The Hungarian government initially estimated the cleanup would take at least a year and cost tens of millions of euros. Prime Minister Orban said the people affected by the spill must be compensated and those responsible for the disaster should bear the financial consequences, not the Hungarian taxpayer. The company responsible for the plant and reservoir, MAL Zrt, has offered its condolences to the families of the bereaved but insists it has done nothing wrong. According to reports, Allianz has confirmed that MAL Zrt has property and liability cover through its Hungarian subsidiary, Allianz Hungaria.
However, Allianz declined to provide further details and MAL Zrt officials have suggested in other reports that the company only has insurance to cover damage to the plant and not the financial costs to the surrounding communities. Both Munich Re and Hannover Re have said they expect their share of any claims to be negligible, according to Reuters News.

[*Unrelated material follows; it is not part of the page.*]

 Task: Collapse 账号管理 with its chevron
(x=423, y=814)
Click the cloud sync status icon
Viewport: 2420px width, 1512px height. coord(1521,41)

Repair work is continuing at the reservoir as a large section of the dam is still showing signs of ruptures. Officials estimates another 500,000 cubic meters of toxic red sludge could spill out if the wall collapses. An investigation is underway to determine what caused the incident. MAL Zrt has come under fierce criticism, with officials suggesting too much industrial waste was contained in the reservoir. The environmental group WWF also claims the reservoir may have been leaking as far back as June. MAL Zrt has said there was no advance sign of the disaster.